Within MetaEdit+, all text is effectively Unicode, and you need not think about its encoding. Only when reading and writing to files does the encoding matter. In most cases, external programs will expect files to be in the local platform encoding or code page, and so this is the encoding used by MetaEdit+ by default. Should you wish to change the encoding, e.g. to write an XML file in UTF8 encoding, you can use the encoding parameter:
filename id '.xml' encoding 'utf-8' write
   '<?xml version="1.0" encoding="UTF-8"?>'
   ...
close
The encoding parameter is the first parameter after the clauses whose output makes up the file name, and so comes before md5start. The clauses between encoding and the next parameter of the filename (e.g. md5start, write or read) go to make up the name of an encoding. Most commonly this will just be a literal string like 'utf8' or a variable $enc that was set earlier, but it can of course be any legal sequence of clauses.
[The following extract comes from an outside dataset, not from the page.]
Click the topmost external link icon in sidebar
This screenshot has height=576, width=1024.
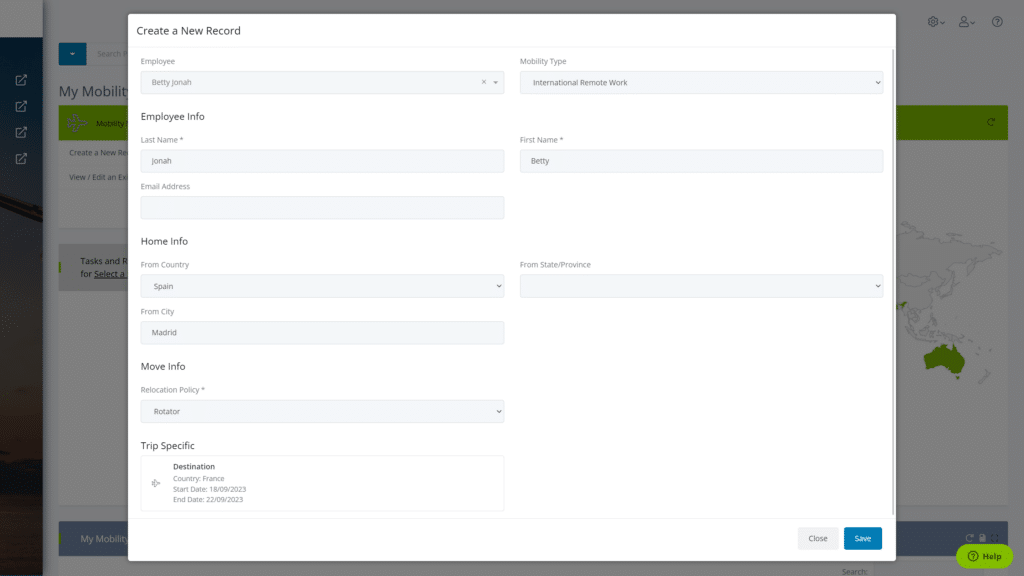coord(22,80)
Encoders can be names like '437', 'cp437', 'ms_cp_437', 'ms-cp-437', 'ibm437' (all the same thing), 'iso-8859-1', 'iso8859-1', 'iso8859_1' (all the same thing), 'utf8', 'utf-8', 'utf_8', (all the same thing), 'utf-16', 'ucs-2', 'ascii', 'jis', 'shiftjis', 'koi8-r', 'base64', and 'windows-1252'.

By using filename...encoding...read into a variable, then writing the variable with filename...encoding...write...close, you can change the encoding of a file on disk.

Note that encoding does not affect line breaks, which are always read and written in the platform default way.